You and you alone are responsible for your cryptocurrencies.

Their security is only your concern

Traditional currencies like USD and EUR can be stored in banks or wallets. But with cryptocurrencies, it might get little complicated, there are no centuries-old institutions you can rely on to keep them safe for you. And no recourse if you lose them. That’s why it’s important to get your head around the different ways you can store them and decide which one is right for you.

The list below are the different types of wallets from least secure to most secure, and show you the advantages of each. Then we have a special feature from one of the Crypto expert in the space, Sam Volkering, on how to avoid getting scammed.

By the time you finish reading this you should have a good idea of which wallet is right for you, and how you can avoid losing all your cryptos to scammers. Hopefully today’s piece will save you a lot of heartache and lost money in the future.

The six types of wallet – in order of security

1.  Exchanges

A wallet on an exchange, such as Bittrex, Binance, or Coinbase provides you with the lowest level of security. But you will need to have your cryptos on here at some point because this is where you buy and trade them.


  • Ease of use – setting up your account 0n an exchange is usually as simple as setting up an email address.
  • Access from anywhere – just like an email account, you can access it anywhere with internet access.
  • Instant trading – when you need to move fast, your cryptos are already on the exchange ready to trade.
  • Some recourse if things go wrong, sometimes – but usually not.


  • Can and do get hacked, regularly – just like any other online account, they are liable to be hacked. But when exchanges get hacked, they can take all your cryptos down with them.
  • They hold your private keys – ultimately they have control over your cryptos, not you.
  • No “dividends” – many cryptos, like Neo, Ark and Nem reward you in some way for holding them. But you only get these rewards if you hold them in your own wallet.
  • Phishing scams – exchanges are constantly targeted by phishing scams. It’s not just stupid people who fall for these scams. Many experienced users get caught out too. Sam will tell you how to avoid these a bit later on  in this article.

Should you use one?

Well, you kind of have to. You have to transfer your cryptos to an exchange to trade them or buy them online. The best practice is to only keep the cryptos you’re actively trading on your exchange wallet and keep the rest in a safer wallet, which you have control over.

2. Web wallets

A web wallet is hosted online, and again is created just like an email address.


  • Ease of use – again, setting up your web wallet is usually as simple as setting up an email address.
  • Access from anywhere with internet connection.

# [Data provided]
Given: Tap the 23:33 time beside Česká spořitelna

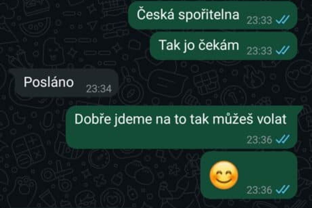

# [What you have to do]
According to the crypto wallet piece, where must you hold cryptos like Neo, Ark and Nem to receive their rewards? The lines have no connection to the crypto wallet piece.

# [The reply]
In your own wallet.